WORK TO COMPLETE: Recast the lines below as a Markdown table with the columns Row and Line. Number each line and leave out the blank ones.

GIVEN DATA:
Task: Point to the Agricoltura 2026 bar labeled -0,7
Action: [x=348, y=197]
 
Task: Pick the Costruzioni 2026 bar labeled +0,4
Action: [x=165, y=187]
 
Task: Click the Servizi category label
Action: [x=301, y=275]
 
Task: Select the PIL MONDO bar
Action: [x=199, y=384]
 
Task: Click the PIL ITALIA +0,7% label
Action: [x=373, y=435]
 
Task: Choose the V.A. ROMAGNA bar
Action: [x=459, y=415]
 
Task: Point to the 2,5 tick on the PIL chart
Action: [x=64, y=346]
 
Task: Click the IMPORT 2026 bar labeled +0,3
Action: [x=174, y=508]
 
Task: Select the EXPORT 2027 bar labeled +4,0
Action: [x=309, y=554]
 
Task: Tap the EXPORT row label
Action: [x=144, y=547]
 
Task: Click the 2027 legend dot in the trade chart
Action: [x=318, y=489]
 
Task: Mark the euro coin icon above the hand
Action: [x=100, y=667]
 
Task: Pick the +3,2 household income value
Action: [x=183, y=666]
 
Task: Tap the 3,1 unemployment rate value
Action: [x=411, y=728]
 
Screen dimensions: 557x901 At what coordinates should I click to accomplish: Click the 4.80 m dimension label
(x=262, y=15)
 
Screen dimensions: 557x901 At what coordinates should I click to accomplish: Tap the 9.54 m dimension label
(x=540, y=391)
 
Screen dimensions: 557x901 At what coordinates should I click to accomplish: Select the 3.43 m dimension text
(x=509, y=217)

RESPONSE TO THIS EXERCISE:
| Row | Line |
|---|---|
| 1 | Task: Point to the Agricoltura 2026 bar labeled -0,7 |
| 2 | Action: [x=348, y=197] |
| 3 | Task: Pick the Costruzioni 2026 bar labeled +0,4 |
| 4 | Action: [x=165, y=187] |
| 5 | Task: Click the Servizi category label |
| 6 | Action: [x=301, y=275] |
| 7 | Task: Select the PIL MONDO bar |
| 8 | Action: [x=199, y=384] |
| 9 | Task: Click the PIL ITALIA +0,7% label |
| 10 | Action: [x=373, y=435] |
| 11 | Task: Choose the V.A. ROMAGNA bar |
| 12 | Action: [x=459, y=415] |
| 13 | Task: Point to the 2,5 tick on the PIL chart |
| 14 | Action: [x=64, y=346] |
| 15 | Task: Click the IMPORT 2026 bar labeled +0,3 |
| 16 | Action: [x=174, y=508] |
| 17 | Task: Select the EXPORT 2027 bar labeled +4,0 |
| 18 | Action: [x=309, y=554] |
| 19 | Task: Tap the EXPORT row label |
| 20 | Action: [x=144, y=547] |
| 21 | Task: Click the 2027 legend dot in the trade chart |
| 22 | Action: [x=318, y=489] |
| 23 | Task: Mark the euro coin icon above the hand |
| 24 | Action: [x=100, y=667] |
| 25 | Task: Pick the +3,2 household income value |
| 26 | Action: [x=183, y=666] |
| 27 | Task: Tap the 3,1 unemployment rate value |
| 28 | Action: [x=411, y=728] |
| 29 | Screen dimensions: 557x901 At what coordinates should I click to accomplish: Click the 4.80 m dimension label |
| 30 | (x=262, y=15) |
| 31 | Screen dimensions: 557x901 At what coordinates should I click to accomplish: Tap the 9.54 m dimension label |
| 32 | (x=540, y=391) |
| 33 | Screen dimensions: 557x901 At what coordinates should I click to accomplish: Select the 3.43 m dimension text |
| 34 | (x=509, y=217) |